§ **TASK DIRECTIONS**:
Reproduce all of the material, keeping each line intact.
[Opening THE INPUT section]
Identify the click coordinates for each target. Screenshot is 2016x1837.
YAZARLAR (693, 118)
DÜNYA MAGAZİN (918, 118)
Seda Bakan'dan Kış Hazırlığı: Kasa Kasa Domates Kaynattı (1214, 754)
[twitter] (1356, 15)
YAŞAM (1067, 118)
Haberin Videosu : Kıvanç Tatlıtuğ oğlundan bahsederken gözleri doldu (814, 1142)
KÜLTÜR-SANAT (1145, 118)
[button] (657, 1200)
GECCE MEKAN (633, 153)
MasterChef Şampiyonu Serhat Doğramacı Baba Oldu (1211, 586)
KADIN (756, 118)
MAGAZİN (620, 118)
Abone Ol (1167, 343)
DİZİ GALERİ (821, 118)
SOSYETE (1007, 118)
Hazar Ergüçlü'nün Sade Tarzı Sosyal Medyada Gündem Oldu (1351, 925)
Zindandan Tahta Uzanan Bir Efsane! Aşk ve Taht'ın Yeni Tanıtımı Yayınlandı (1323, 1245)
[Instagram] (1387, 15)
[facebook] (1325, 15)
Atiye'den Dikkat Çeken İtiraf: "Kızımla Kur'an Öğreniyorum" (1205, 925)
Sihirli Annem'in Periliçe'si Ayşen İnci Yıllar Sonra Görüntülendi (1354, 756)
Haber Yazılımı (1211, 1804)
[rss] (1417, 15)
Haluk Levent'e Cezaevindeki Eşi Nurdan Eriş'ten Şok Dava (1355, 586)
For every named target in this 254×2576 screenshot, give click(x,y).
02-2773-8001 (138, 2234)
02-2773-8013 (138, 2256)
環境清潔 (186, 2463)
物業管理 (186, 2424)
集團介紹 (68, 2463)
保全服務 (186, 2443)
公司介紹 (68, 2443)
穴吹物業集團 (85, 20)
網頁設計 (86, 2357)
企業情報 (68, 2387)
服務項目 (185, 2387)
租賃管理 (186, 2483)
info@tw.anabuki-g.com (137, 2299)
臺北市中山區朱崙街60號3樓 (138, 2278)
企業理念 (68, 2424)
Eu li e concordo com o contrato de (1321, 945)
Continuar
[Closing THE INPUT section]
§ **ANSWER SECTION**:
Identify the click coordinates for each target. Screenshot is 2016x1837.
YAZARLAR (693, 118)
DÜNYA MAGAZİN (918, 118)
Seda Bakan'dan Kış Hazırlığı: Kasa Kasa Domates Kaynattı (1214, 754)
[twitter] (1356, 15)
YAŞAM (1067, 118)
Haberin Videosu : Kıvanç Tatlıtuğ oğlundan bahsederken gözleri doldu (814, 1142)
KÜLTÜR-SANAT (1145, 118)
[button] (657, 1200)
GECCE MEKAN (633, 153)
MasterChef Şampiyonu Serhat Doğramacı Baba Oldu (1211, 586)
KADIN (756, 118)
MAGAZİN (620, 118)
Abone Ol (1167, 343)
DİZİ GALERİ (821, 118)
SOSYETE (1007, 118)
Hazar Ergüçlü'nün Sade Tarzı Sosyal Medyada Gündem Oldu (1351, 925)
Zindandan Tahta Uzanan Bir Efsane! Aşk ve Taht'ın Yeni Tanıtımı Yayınlandı (1323, 1245)
[Instagram] (1387, 15)
[facebook] (1325, 15)
Atiye'den Dikkat Çeken İtiraf: "Kızımla Kur'an Öğreniyorum" (1205, 925)
Sihirli Annem'in Periliçe'si Ayşen İnci Yıllar Sonra Görüntülendi (1354, 756)
Haber Yazılımı (1211, 1804)
[rss] (1417, 15)
Haluk Levent'e Cezaevindeki Eşi Nurdan Eriş'ten Şok Dava (1355, 586)
For every named target in this 254×2576 screenshot, give click(x,y).
02-2773-8001 (138, 2234)
02-2773-8013 (138, 2256)
環境清潔 (186, 2463)
物業管理 (186, 2424)
集團介紹 (68, 2463)
保全服務 (186, 2443)
公司介紹 (68, 2443)
穴吹物業集團 (85, 20)
網頁設計 (86, 2357)
企業情報 (68, 2387)
服務項目 (185, 2387)
租賃管理 (186, 2483)
info@tw.anabuki-g.com (137, 2299)
臺北市中山區朱崙街60號3樓 (138, 2278)
企業理念 (68, 2424)
Eu li e concordo com o contrato de (1321, 945)
Continuar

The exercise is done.